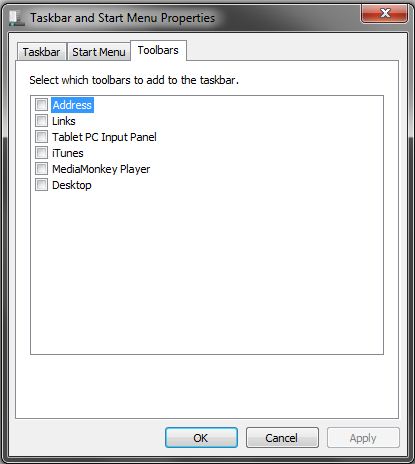Check the Tablet PC Input Panel box
Viewport: 415px width, 464px height.
click(41, 137)
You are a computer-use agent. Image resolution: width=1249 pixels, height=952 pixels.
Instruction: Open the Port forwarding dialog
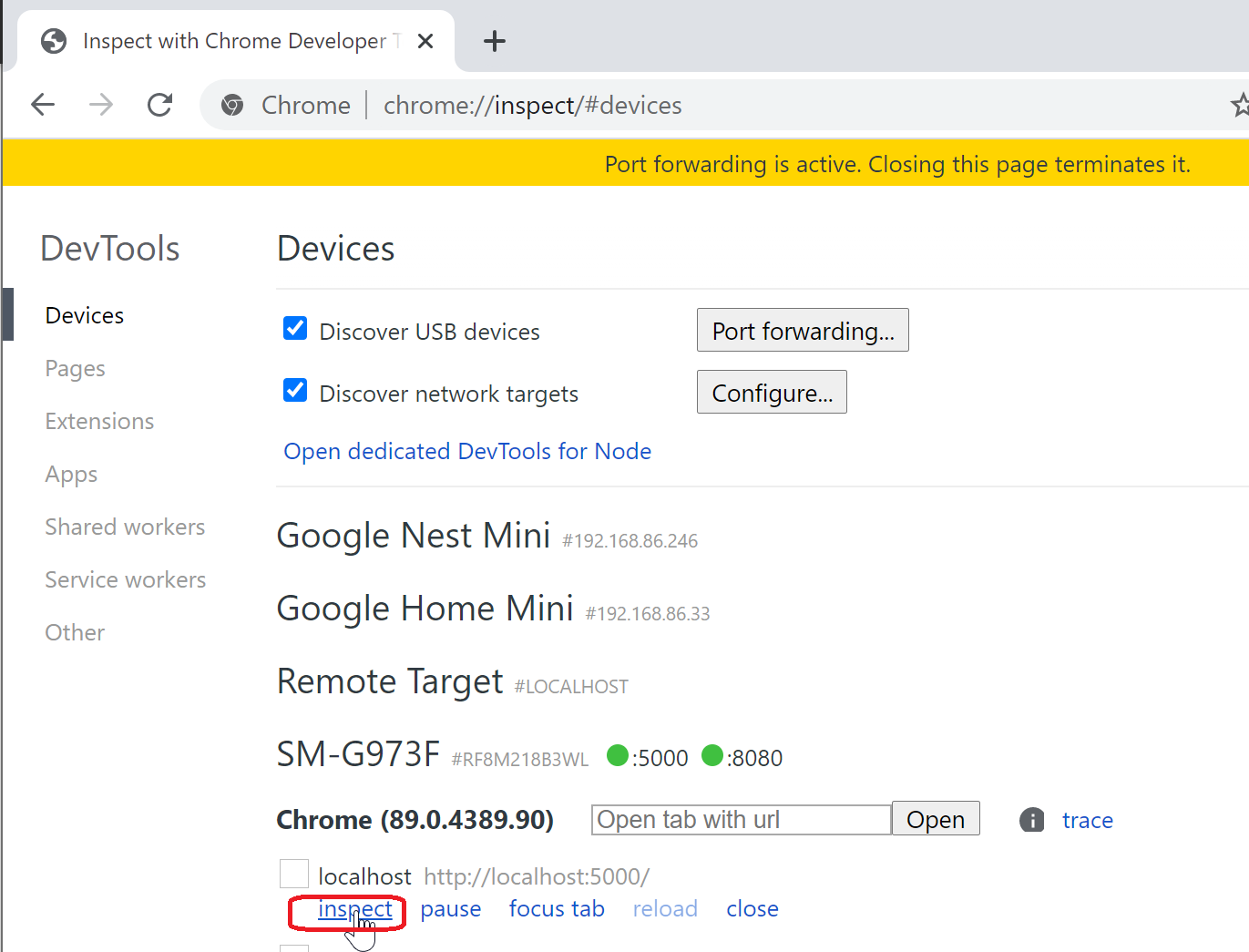click(x=802, y=330)

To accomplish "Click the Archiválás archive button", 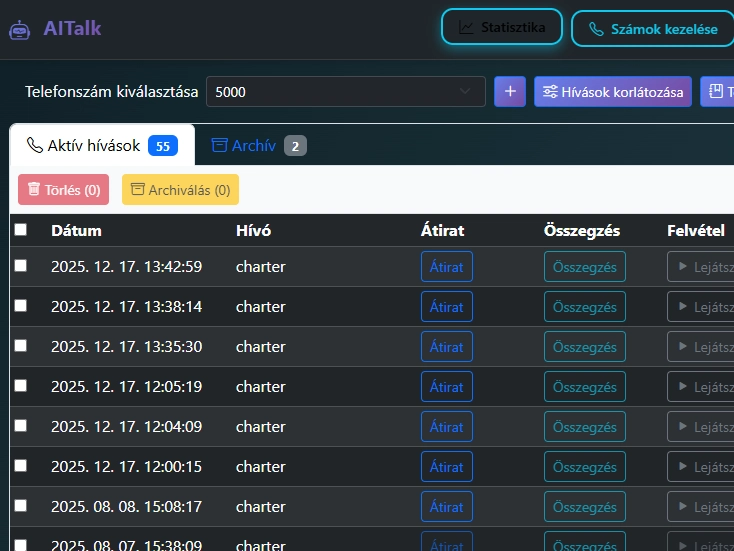I will click(180, 190).
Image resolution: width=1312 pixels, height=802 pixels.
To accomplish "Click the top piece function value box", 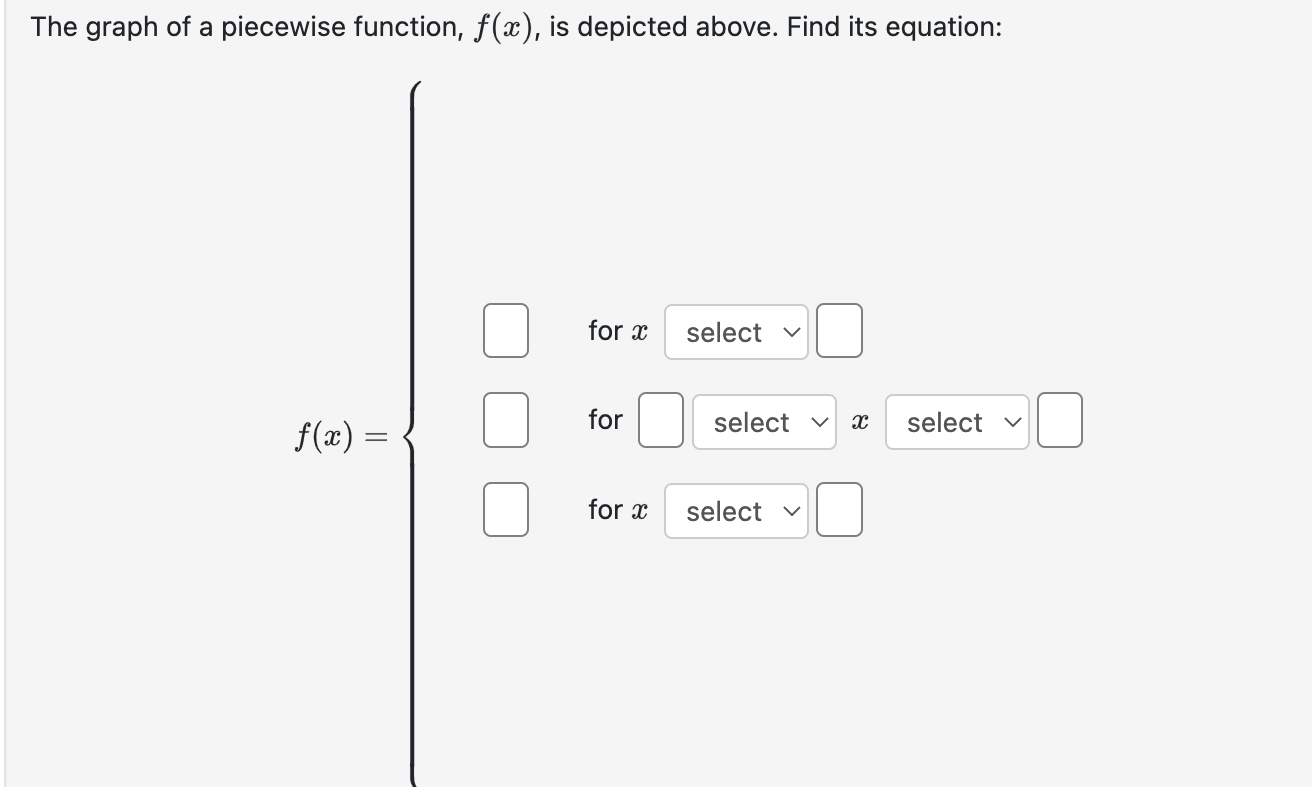I will (x=505, y=331).
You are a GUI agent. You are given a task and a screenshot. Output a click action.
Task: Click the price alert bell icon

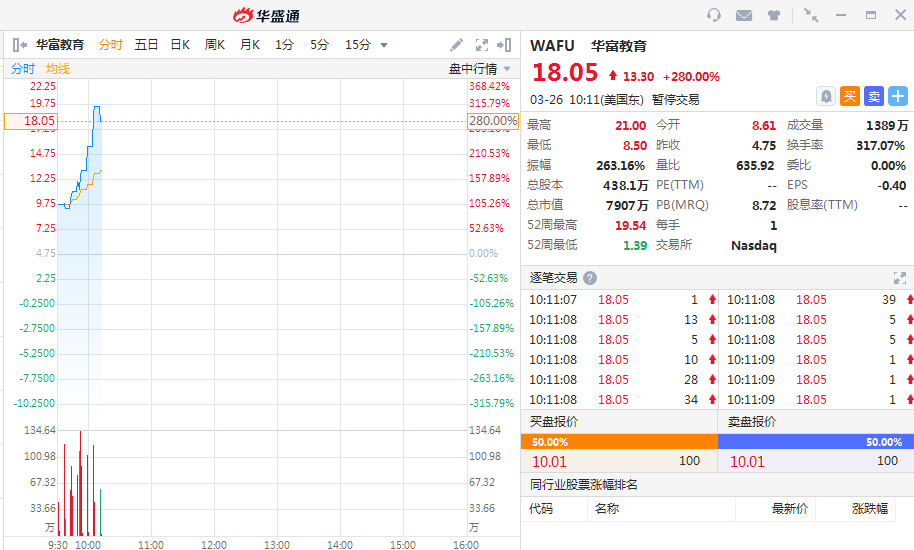pyautogui.click(x=826, y=96)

+ + +

■ EXERCISE
Pull each line holding "agent" out of the listing.

■ REPLY TO THE TASK
You are a computer-use agent. Image resolution: width=1249 pixels, height=952 pixels.
You are a GUI agent. You are given a task and a screenshot. Output a click action.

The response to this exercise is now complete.